Top trade officials from the US and China are meeting in Washington as a deadline to strike a deal approaches.
This is the second round of talks since Presidents Donald Trump and Xi Jinping met in Argentina last year and agreed to negotiate in the hope of defusing an escalating tariff war.
There is widespread scepticism that the two sides can reach a substantive deal by the 1 March deadline.
Recent charges against Huawei have added to the complications.
At a press conference this week, Treasury Secretary Steven Mnuchin and White House economic adviser Larry Kudlow made few promises.

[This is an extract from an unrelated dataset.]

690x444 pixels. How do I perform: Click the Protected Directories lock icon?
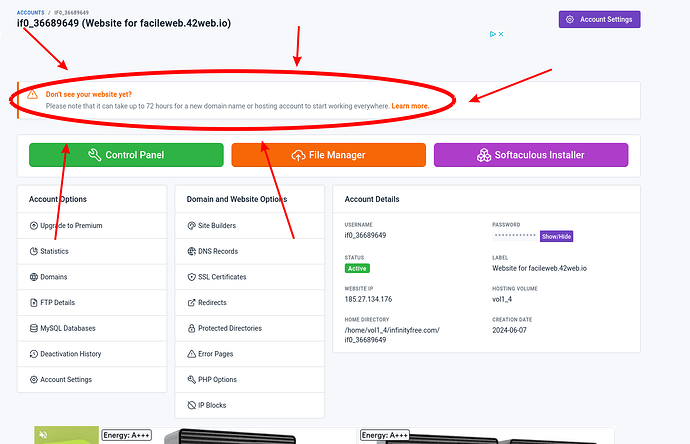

"Let me just remind people, we do have another 30 days after this so my expectation is we'll make significant progress at these meetings, but I would just emphasize these are complicated issues," Mr Mnuchin said.

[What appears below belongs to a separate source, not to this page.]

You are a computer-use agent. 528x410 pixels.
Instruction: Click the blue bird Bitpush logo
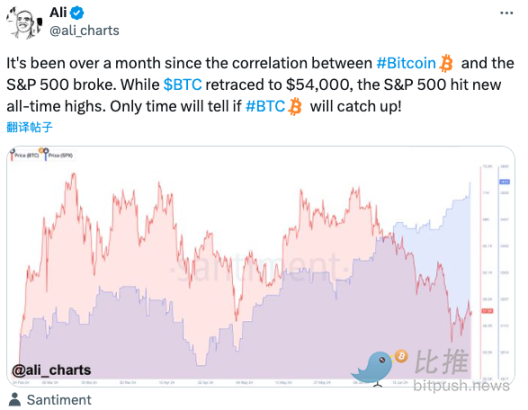click(372, 368)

Last week, US Commerce Secretary Wilbur Ross said the two sides remained "miles and miles" apart.
Mr Trump has long blamed China's rise as an exporter for a loss of manufacturing and other jobs in the US.
But the issues facing the two countries are broader than the trade deficit.
The US is pressing China to make changes to its economic policies, which it says unfairly favour domestic companies through subsidies and other support.
It has also accused the government of supporting technology theft as part of its broader development strategy.
Where do the two countries stand now?
The US imposed tariffs on $250bn worth of Chinese goods last year. China retaliated in kind, hitting $110bn of US products with duties.
The moves rattled financial markets and contributed to worries about economic slowdown in both countries, especially in China.
What happens next?
If the two sides cannot reach an agreement by 1 March, the US has said it will increase the tariff rate from 10% to 25% on Chinese goods worth an estimated $200bn.
Mr Trump has also threatened tariffs on an additional $267bn worth of products.